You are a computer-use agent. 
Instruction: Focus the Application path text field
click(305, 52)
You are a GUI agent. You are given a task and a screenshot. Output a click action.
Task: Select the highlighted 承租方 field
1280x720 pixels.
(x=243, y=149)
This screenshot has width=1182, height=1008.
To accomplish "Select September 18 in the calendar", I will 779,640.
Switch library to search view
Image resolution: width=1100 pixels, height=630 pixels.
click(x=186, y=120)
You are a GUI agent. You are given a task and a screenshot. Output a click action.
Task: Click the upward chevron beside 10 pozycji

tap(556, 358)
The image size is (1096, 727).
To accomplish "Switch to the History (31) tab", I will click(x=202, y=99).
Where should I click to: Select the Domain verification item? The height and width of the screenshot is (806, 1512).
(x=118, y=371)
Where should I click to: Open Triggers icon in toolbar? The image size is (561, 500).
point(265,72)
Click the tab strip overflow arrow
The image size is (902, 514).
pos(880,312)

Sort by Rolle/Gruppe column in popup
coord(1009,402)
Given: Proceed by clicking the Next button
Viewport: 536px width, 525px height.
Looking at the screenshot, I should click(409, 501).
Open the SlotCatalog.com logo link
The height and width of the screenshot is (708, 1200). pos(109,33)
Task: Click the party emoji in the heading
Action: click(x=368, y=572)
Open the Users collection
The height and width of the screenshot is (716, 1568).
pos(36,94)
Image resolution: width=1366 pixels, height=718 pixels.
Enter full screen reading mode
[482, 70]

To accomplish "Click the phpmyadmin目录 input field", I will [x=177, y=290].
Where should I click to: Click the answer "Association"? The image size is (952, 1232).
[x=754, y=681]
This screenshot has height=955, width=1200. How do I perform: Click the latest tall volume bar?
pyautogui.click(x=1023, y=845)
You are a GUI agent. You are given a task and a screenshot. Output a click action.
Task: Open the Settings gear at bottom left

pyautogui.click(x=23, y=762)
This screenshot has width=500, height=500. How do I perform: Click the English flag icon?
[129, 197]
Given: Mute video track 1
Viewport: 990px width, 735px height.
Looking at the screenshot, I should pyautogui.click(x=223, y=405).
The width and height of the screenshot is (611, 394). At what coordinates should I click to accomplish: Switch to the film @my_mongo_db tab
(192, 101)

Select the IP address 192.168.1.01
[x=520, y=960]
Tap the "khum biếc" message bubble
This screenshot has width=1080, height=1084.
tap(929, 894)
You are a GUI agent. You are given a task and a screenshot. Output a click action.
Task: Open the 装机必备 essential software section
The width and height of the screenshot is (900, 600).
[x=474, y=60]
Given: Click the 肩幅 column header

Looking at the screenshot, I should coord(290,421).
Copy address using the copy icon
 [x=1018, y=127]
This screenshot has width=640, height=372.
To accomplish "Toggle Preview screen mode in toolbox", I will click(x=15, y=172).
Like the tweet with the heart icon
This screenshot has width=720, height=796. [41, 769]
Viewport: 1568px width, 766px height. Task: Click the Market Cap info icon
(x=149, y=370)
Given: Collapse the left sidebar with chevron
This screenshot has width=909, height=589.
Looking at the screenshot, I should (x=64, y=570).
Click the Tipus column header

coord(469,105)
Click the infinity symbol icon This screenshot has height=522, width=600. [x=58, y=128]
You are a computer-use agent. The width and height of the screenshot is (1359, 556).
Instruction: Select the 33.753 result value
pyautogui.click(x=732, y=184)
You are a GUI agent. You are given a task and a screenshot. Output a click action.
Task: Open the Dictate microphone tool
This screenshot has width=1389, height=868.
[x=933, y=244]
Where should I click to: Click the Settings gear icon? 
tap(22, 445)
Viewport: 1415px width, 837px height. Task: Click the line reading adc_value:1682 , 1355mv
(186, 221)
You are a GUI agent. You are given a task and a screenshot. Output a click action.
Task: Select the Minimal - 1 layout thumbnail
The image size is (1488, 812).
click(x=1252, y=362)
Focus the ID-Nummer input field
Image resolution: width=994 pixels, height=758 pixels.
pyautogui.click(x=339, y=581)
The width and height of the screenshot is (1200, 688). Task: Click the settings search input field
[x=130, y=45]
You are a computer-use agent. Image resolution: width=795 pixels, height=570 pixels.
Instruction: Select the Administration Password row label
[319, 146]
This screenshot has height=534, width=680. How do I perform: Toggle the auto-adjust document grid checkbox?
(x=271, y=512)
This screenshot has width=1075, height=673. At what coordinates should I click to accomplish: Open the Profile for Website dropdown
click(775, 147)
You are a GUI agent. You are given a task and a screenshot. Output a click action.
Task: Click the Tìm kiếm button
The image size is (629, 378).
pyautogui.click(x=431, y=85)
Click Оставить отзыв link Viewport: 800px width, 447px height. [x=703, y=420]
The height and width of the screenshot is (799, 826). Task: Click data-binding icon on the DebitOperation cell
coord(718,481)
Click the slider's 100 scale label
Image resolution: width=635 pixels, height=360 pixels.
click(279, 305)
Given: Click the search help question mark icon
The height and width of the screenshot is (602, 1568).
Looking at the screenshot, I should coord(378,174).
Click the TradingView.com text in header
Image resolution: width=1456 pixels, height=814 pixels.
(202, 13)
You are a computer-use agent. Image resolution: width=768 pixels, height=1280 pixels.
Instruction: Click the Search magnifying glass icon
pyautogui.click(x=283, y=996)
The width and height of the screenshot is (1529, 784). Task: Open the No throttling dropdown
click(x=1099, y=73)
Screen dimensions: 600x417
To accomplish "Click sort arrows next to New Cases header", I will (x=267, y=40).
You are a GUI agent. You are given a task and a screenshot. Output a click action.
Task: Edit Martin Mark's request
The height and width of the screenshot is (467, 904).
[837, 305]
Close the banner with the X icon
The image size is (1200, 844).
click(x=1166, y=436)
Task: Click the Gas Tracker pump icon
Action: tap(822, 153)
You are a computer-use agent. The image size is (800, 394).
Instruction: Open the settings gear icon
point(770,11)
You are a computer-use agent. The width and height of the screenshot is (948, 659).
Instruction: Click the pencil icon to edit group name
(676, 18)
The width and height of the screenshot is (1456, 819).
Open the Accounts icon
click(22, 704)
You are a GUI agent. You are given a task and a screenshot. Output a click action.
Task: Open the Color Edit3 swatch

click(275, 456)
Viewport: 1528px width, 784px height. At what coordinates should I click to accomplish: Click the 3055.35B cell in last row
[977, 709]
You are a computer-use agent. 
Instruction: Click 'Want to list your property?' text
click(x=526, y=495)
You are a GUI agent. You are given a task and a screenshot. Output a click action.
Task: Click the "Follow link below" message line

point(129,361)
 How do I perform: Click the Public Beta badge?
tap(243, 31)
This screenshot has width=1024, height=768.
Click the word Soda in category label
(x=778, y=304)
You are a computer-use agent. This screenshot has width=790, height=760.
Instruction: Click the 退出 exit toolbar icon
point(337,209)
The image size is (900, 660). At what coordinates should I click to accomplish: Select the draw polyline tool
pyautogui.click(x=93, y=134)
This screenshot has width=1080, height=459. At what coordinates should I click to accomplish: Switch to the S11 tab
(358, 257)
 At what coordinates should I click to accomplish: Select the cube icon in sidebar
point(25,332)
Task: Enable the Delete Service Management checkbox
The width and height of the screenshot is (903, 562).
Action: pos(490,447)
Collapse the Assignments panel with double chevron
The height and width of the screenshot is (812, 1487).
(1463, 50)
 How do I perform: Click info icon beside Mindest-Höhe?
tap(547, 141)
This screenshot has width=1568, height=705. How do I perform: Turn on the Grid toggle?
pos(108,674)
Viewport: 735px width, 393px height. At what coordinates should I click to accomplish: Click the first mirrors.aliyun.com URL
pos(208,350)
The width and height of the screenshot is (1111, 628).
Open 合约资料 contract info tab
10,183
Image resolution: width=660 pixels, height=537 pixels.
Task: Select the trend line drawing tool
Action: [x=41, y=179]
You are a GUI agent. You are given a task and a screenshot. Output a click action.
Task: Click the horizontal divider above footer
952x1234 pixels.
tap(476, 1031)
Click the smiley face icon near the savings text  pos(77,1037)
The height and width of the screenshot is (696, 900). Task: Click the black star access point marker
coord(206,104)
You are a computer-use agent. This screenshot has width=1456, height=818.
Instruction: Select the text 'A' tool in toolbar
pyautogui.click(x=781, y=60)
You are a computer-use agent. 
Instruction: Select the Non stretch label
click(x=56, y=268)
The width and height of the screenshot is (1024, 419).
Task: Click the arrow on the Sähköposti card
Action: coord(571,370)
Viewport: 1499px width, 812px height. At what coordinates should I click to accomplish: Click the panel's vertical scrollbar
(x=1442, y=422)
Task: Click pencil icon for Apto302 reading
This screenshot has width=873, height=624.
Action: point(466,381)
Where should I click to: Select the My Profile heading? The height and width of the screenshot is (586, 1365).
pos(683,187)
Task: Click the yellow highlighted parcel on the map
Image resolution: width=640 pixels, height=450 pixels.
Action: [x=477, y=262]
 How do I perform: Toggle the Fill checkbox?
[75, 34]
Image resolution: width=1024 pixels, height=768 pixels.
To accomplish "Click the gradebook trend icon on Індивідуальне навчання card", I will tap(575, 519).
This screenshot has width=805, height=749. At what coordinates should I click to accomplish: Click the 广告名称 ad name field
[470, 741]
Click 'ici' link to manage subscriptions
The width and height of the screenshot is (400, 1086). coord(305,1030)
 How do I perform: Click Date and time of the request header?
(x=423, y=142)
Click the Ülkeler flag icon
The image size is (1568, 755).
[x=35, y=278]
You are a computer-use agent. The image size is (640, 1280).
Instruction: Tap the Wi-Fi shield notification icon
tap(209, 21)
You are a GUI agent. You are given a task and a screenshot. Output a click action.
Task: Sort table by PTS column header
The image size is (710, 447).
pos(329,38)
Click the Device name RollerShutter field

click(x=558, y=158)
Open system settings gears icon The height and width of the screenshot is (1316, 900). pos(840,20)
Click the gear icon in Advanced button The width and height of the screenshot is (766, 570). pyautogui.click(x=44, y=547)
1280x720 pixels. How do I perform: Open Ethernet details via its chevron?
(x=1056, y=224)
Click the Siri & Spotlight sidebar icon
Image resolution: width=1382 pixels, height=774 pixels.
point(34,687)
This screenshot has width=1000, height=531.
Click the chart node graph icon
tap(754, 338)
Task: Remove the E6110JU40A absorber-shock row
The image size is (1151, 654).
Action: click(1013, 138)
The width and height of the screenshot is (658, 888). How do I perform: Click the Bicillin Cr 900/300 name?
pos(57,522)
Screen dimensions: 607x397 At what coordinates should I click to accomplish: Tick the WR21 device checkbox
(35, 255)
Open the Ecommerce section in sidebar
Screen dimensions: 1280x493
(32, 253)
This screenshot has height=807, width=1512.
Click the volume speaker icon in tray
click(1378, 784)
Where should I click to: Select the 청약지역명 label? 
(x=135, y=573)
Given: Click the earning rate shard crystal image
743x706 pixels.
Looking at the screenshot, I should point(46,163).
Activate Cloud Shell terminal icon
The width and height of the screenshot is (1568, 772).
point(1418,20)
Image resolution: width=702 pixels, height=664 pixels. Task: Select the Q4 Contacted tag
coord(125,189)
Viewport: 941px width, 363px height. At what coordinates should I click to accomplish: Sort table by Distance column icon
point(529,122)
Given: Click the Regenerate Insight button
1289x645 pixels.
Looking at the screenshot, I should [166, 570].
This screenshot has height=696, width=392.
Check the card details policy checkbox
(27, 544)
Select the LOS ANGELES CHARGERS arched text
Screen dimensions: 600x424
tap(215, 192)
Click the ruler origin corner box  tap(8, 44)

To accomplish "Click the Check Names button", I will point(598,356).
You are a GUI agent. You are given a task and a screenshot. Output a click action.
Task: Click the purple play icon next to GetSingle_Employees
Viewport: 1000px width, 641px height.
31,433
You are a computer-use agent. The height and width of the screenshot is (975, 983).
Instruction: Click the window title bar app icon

_ _ _

- _What to work on_: Sift the material for lines that include the word "will", and copy each one.

- _Task answer_:
To accomplish "Select September 18 in the calendar", I will 779,640.
To accomplish "Switch to the History (31) tab", I will click(x=202, y=99).
To accomplish "Click the phpmyadmin目录 input field", I will [x=177, y=290].
To accomplish "Toggle Preview screen mode in toolbox", I will click(x=15, y=172).
To accomplish "Click sort arrows next to New Cases header", I will (x=267, y=40).
To accomplish "Click the gradebook trend icon on Індивідуальне навчання card", I will tap(575, 519).
To accomplish "Click the Check Names button", I will point(598,356).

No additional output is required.